┏━━
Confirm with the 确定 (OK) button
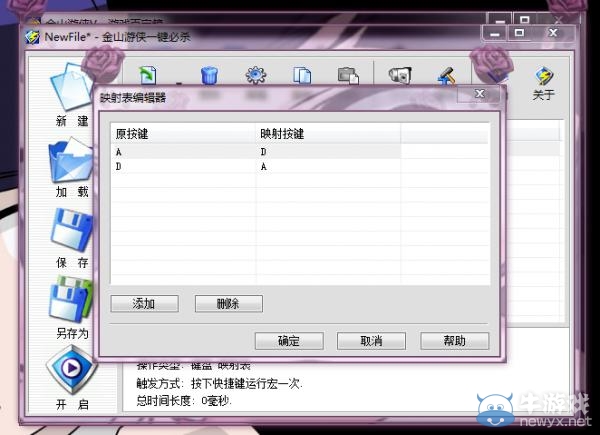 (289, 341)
┗━━
┏━━
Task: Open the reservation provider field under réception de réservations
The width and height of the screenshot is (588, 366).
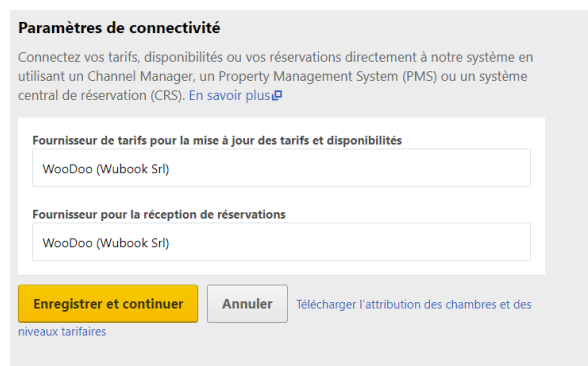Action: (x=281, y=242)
┗━━
┏━━
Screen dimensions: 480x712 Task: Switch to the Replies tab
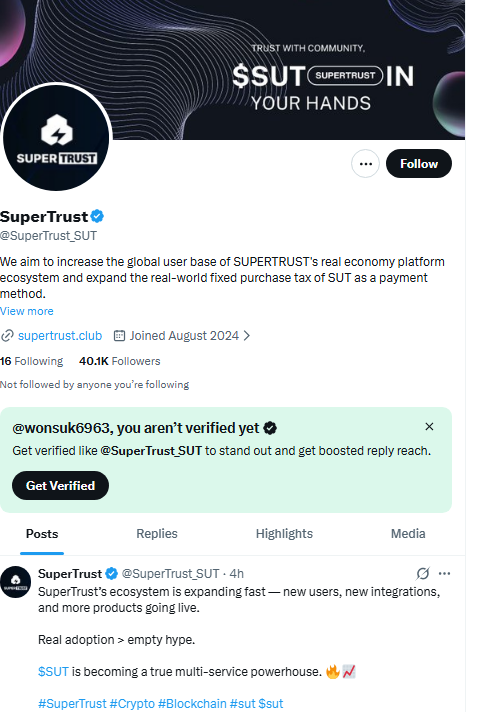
┗━━
What is the number of lines in these entries that hold "Task"? Reply with the figure alone.

YOUR SOLUTION
2